Here is my email from Jeremy Davis:
There was an idiotic movie in the 80’s (“Brewster’s Millions”) where Richard Pryor had to burn through $30 million in 30 days in order to inherit $300 million. There were some conditions: “. . . after 30 days, he may not own any assets that are not already his, and he must get value for the services of anyone he hires. He may donate only 5% to charity and lose 5% by gambling, and he may not waste the money by purchasing and destroying valuable items. Finally, he is not allowed to tell anyone. . . .” [Wikipedia].
Anyhow, I was thinking of a similar movie one could make. Awful, but perhaps instructive to students of economics.
Similar premise, similar challenge. But my twist is that the stipulation now is that he can do whatever he wants with the $30 million, on the condition that he NOT HELP ANYBODY with the money.
I don’t believe this is possible. Consider:
If he were to simply keep in in the bank and not touch it, the supply of loanable funds would shift to the right, lowering the cost of borrowing money, thereby helping others to improve their lives in various ways.
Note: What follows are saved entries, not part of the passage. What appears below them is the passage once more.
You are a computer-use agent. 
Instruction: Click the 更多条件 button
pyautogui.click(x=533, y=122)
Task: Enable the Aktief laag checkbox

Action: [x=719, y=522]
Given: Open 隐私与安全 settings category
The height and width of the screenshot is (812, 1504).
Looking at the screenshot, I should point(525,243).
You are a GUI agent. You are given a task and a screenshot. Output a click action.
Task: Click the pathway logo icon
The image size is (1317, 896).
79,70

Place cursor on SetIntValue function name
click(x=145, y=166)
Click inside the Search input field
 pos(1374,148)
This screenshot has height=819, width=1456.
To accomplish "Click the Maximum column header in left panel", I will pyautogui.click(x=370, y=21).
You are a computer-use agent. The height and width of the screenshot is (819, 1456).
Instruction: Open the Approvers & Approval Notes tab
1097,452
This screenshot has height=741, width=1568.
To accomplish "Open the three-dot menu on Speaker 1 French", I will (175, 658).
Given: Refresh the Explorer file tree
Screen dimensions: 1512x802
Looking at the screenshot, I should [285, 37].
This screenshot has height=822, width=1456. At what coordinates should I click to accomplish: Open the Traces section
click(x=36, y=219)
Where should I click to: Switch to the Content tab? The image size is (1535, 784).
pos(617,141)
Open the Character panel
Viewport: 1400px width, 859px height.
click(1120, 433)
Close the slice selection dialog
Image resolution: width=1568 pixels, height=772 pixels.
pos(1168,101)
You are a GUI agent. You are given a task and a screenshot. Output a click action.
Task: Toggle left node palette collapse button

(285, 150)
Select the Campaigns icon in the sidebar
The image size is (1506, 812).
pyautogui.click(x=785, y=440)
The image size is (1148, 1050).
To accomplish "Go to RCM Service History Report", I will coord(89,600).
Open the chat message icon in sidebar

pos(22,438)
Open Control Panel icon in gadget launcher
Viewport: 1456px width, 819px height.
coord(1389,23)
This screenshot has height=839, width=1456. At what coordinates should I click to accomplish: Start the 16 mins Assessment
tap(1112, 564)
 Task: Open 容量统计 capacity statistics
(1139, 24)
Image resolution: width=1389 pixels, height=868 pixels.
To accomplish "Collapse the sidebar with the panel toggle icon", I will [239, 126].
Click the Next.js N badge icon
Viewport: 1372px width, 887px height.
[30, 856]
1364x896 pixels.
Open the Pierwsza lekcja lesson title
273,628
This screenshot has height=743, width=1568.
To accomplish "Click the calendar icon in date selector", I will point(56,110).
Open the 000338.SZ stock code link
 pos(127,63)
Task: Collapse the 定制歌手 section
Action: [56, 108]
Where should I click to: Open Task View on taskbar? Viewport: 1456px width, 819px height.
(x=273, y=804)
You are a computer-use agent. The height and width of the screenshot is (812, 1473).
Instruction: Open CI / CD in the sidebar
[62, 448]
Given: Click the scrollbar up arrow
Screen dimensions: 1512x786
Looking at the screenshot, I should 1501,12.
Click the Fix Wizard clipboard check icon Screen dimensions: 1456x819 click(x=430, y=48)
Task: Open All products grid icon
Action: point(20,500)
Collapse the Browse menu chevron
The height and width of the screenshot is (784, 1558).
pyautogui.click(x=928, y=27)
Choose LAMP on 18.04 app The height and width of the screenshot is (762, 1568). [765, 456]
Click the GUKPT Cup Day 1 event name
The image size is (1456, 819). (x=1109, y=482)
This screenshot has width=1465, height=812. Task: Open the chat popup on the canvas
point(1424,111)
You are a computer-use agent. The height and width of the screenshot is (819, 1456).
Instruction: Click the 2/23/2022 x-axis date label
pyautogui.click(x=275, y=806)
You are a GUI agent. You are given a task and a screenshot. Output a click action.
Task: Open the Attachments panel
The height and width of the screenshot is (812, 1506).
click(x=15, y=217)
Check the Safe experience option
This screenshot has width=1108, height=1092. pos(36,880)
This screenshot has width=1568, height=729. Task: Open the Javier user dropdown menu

If he were to spend the money, he would create gains from trade, a positive-sum game. People would consider themselves better off for having sold him a good or service . . . or they wouldn’t have. Plus multipliers.
If he gave the money away, the recipient would doubtless consider himself better off, at least initially.
If he burned the money, he would be, albeit in a small way, helping the nation’s economy as a whole, since that $30 million represents a claim on the nation’s goods and services that now will never be called in.